Greene is 5 feet 11 inches tall, weighs 180 pounds and has brown hair and green eyes, police said.

“Greene is believed to be armed and should be considered dangerous. If seen, please do not approach Greene, but call 911 and report his location,” police said in a news release.

Parizek said “there is clearly danger if you’re a police officer.”

“These guys were gunned down sitting in their car, doing nothing wrong. So, there’s definitely some danger out there. There’s somebody out there shooting police officers. We hope we find him before anybody else gets hurt.”

Tearful embrace as Des Moines area mourns again

The shootings bring renewed pain to a community that recently mourned the deaths of two other Des Moines police officers. They were killed in March when their vehicle was hit head-on, police say, by a driver going the wrong way.

As news of Wednesday’s shooting spread, a woman gave bottled water and other supplies to an Urbandale police officer who was standing along a street, and tearfully gave him a hug, video from CNN affiliate KCCI showed.

“I want you to go home to your families, because I want my dad to come home to me and I want my friends to come home to me, and I’m sorry,” she said.

Highest number of officers shot dead since 2011

Wednesday’s deaths bring to at least 51 the number of police officers fatally shot in the US and Puerto Rico in 2016. That’s the highest one-year total since 2011, when 73 were shot dead, according to the National Law Enforcement Officers Memorial Fund.

They also come just months after two high-profile deadly surprise attacks against police officers in Texas and Louisiana.

On July 7, a gunman shot and killed five police officers in Dallas during a protest of controversial police shootings of black men in other states. The Dallas shooter, who police subsequently killed, said he was upset with the other shootings, police said.

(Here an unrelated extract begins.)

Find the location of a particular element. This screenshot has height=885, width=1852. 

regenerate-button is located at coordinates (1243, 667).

On July 17, gunman Gavin Long shot six law officers, killing three, in Baton Rogue, Louisiana, police say. A SWAT officer subsequently shot and killed Long.

Long apparently visited Dallas after the shootings there, posting a YouTube video July 10 in which he spoke of the protests, and a notion that victims of bullying need to resort to brute force.

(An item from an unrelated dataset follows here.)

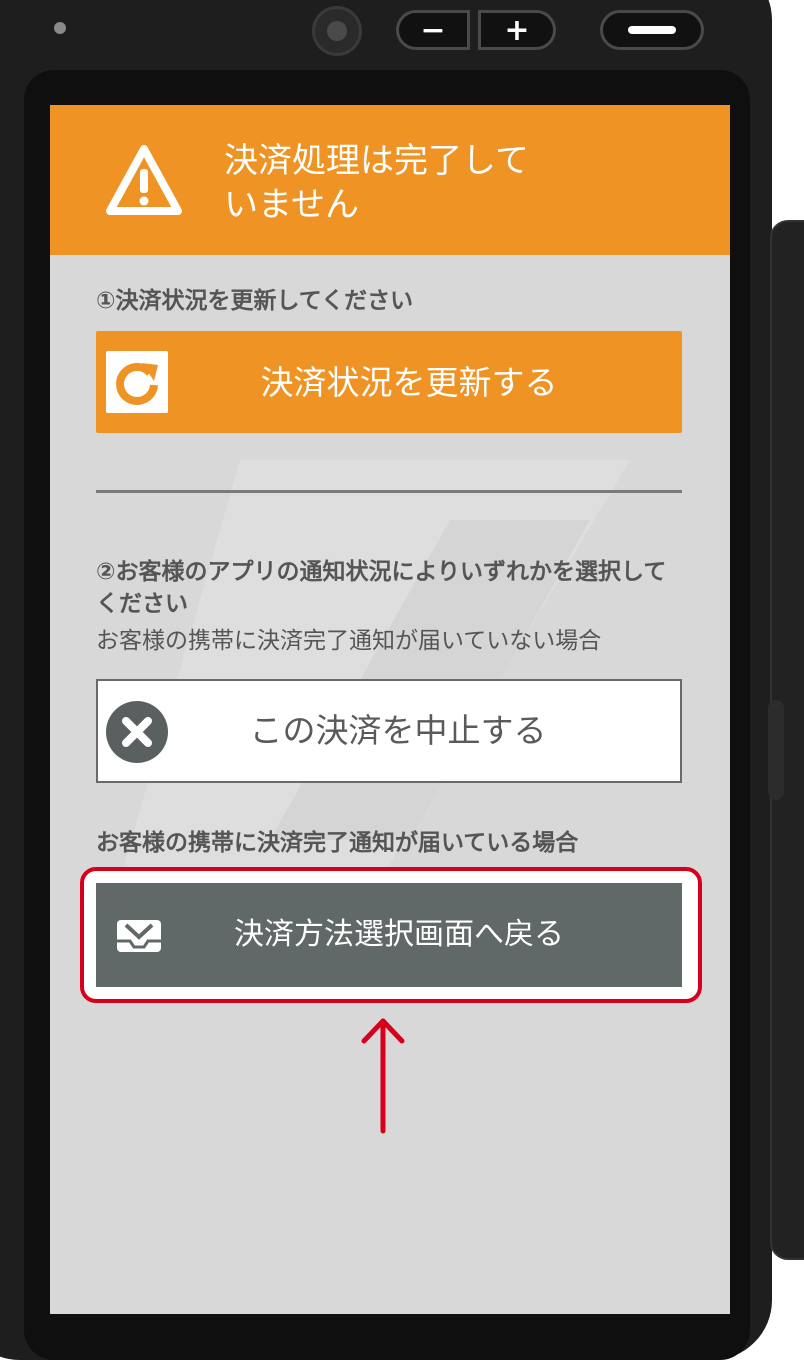  I want to click on cancel-payment-label: この決済を中止する, so click(398, 730).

The Baton Rouge and Dallas shootings came after the controversial shooting deaths of two black men by police officers, including that of Alton Sterling in Baton Rouge on July 5 and Philando Castile in Minnesota a day later. The shootings spurred protests across the country.

‘I don’t even know where to begin, how bad this year is’

The shootings come more than seven months after Des Moines police officers Susan Farrell and Carlos Puente Morales were killed in the March 26 wrong-way crash, according to the National Law Enforcement Officers Memorial Fund.

“I don’t even know where to begin, how bad this year is (for Des Moines police),” Parizek said, after a reporter asked him how officers can prepare to do their jobs amid another tragedy. “This is what we do. We come in, day in, day out. We go out there and we provide the same level of service regardless of what’s going on in our personal or professional lives.”

“We know we’ve got the best community. We saw that after Carlos and Susan were killed, and I certainly expect we’re going to see the same thing coming,” he said.

The Urbandale Police Department, a force of about 50 officers, said it believes this is the first officer it has lost in the line of duty.

“An attack on public safety officers is an attack on the public safety of all Iowans,” said Ben Hammes, spokesman for Iowa Gov. Terry Branstad. “We call on Iowans to support our law enforcement officials in bringing this suspect to justice.

“Our thoughts and prayers go out to the families of the police officers who were tragically killed in the line of duty as well as the officers who continue to put themselves in harm’s way.”